__GESPEICHERTE DATENSÄTZE__
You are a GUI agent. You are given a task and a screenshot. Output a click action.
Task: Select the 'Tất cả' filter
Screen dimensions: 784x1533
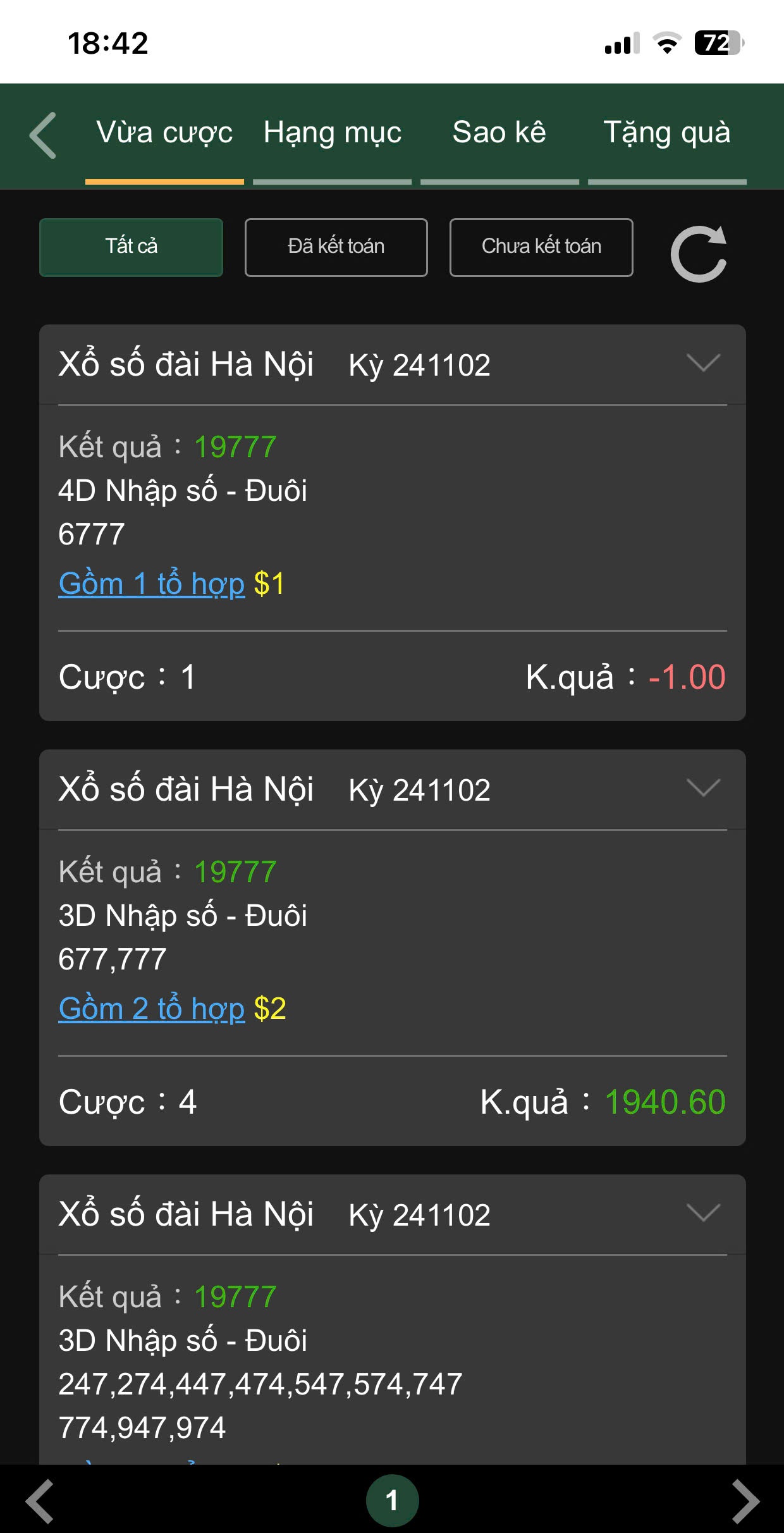click(x=131, y=247)
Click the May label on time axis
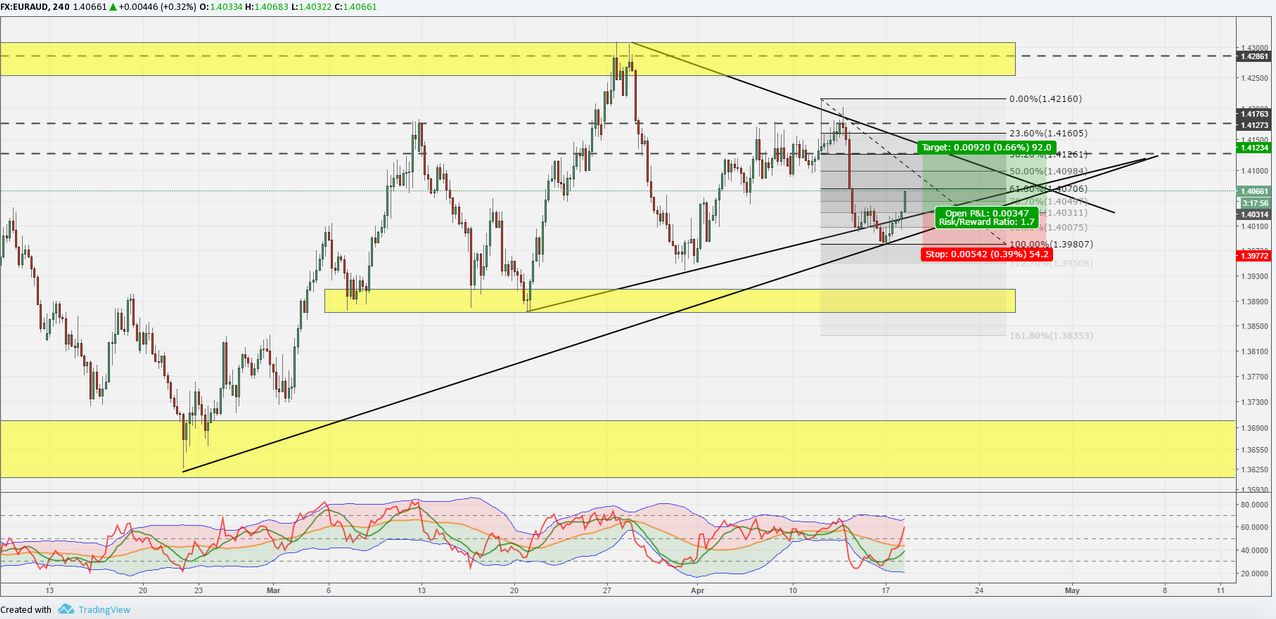 point(1071,591)
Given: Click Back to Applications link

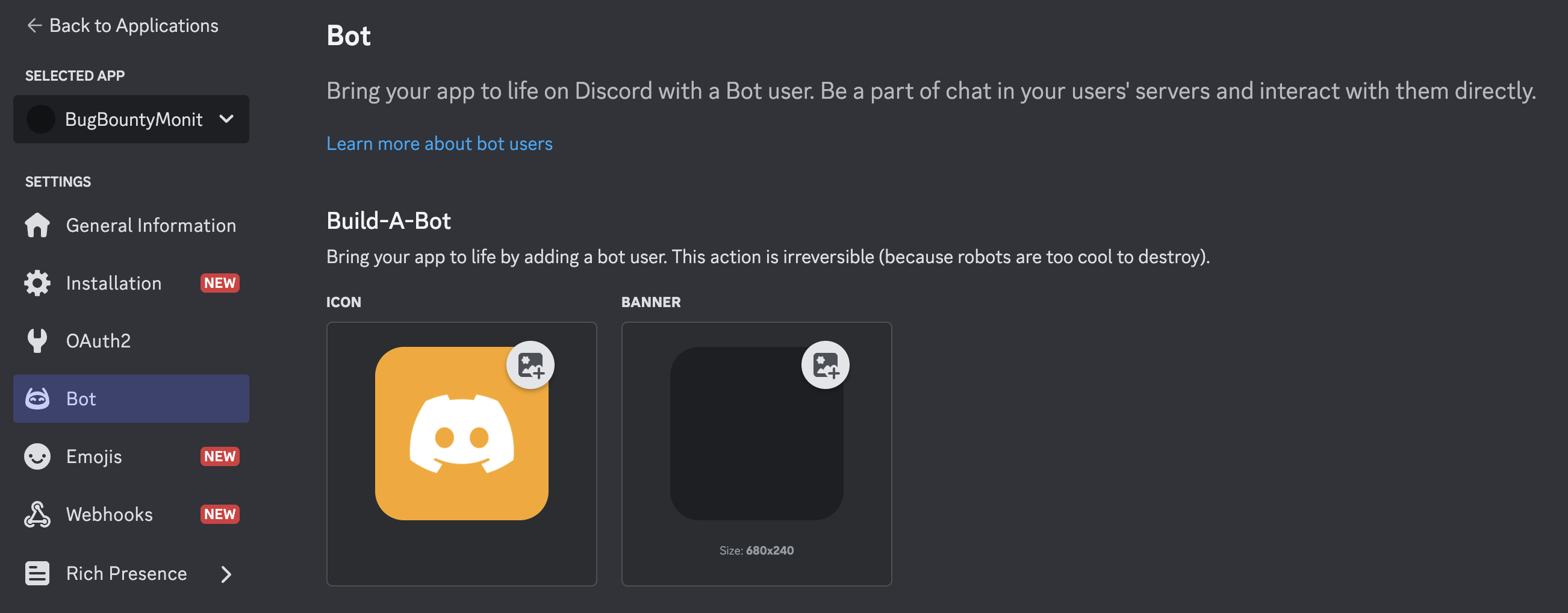Looking at the screenshot, I should [134, 25].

__AUFGABENSTELLUNG__
Gib die Zeilen des Materials ab der Zeile mit "Click the May label on time axis" bis zum Ende des Materials unverändert aus, beide Grenzen eingeschlossen. Lass die Bilder in der Ausgabe weg.

__LÖSUNG__
Click the May label on time axis
 point(1071,591)
Given: Click Back to Applications link

Looking at the screenshot, I should [134, 25].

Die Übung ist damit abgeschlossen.